The ideal sample for this study would be a group of patients with a normal donor upper limb in whom the palmaris longus has been used for reconstruction elsewhere. Only in these patients would an assessment of pre-operative and postoperative grip and pinch strength reflect the functional loss due to harvest of the palmaris longus. However, getting a sufficient number of such patients is extremely difficult. In patients where the donor upper limb is not normal, the measurement of grip and pinch strengths, pre- and postoperatively, might not accurately assess the contribution of the palmaris longus.
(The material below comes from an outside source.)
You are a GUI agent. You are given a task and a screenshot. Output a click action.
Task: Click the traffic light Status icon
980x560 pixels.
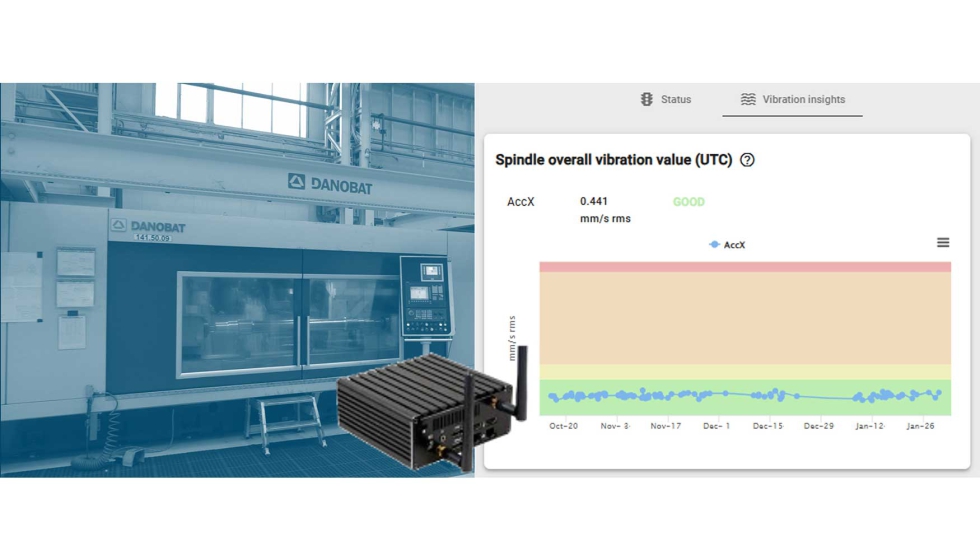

Taking into consideration the above practical difficulties, we attempted to assess the functional value of the palmaris longus muscle by seeing whether there was any statistically significant difference in grip and pinch strength of a sample normal population between subjects having the tendon and those lacking it. We were unable to find any significant difference in the grip and pinch strengths. The absence of a difference in strength in the normal population may indicate the gradual phylogenetic degeneration of this muscle, with its functional ability having been taken over by the other forearm flexors in subjects where it is absent. A drawback of this study is that absence may not necessarily be the same as loss, especially in patients with pathology involving the other wrist flexors or thumb abductors. In such patients, the harvest of the palmaris longus may further weaken an already damaged hand. In all other patients, the loss of the palmaris longus is less likely to be functionally significant as its functional ability has been, or will be, taken over by the other wrist flexors.
In conclusion, absence of the palmaris longus is not correlated with decreased grip or pinch strength measurements. We feel that this study can be cited to patients with a normal donor upper limb in explaining that there is unlikely to be any functional loss of grip or pinch strength following the harvest of the palmaris longus.